Directive>
Rewrite as a numbered list only the part of the lines below that opens with the line containing "At what (x,y)" and closes with the line containing "bar-colorado is located", including both of those lines and skipping any blank ones.

Data for analysis>
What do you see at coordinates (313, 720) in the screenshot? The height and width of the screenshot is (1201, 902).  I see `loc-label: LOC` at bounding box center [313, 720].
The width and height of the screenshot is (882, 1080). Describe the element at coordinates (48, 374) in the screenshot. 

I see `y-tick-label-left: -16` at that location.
...
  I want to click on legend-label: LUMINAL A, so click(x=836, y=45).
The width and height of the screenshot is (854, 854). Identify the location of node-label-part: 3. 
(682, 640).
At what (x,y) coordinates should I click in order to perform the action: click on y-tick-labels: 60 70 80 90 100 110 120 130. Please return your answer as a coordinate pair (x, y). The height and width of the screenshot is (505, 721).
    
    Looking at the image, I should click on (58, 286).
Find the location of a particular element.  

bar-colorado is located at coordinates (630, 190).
...
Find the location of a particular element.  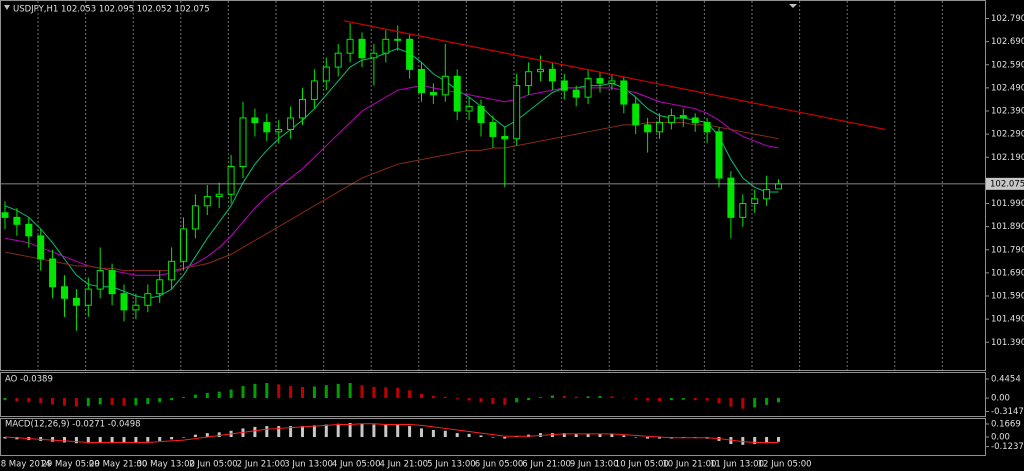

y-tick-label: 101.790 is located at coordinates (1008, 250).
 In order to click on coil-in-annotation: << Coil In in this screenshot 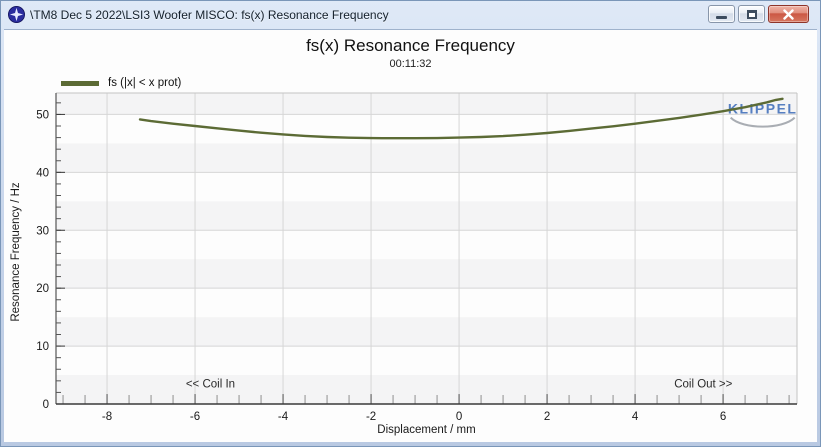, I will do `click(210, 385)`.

Expected answer>
1. At what (x,y) coordinates should I click in order to perform the action: click on y-tick-labels: 60 70 80 90 100 110 120 130. Please return your answer as a coordinate pair (x, y). The height and width of the screenshot is (505, 721).
2.     Looking at the image, I should click on (58, 286).
3. Find the location of a particular element.  
4. bar-colorado is located at coordinates (630, 190).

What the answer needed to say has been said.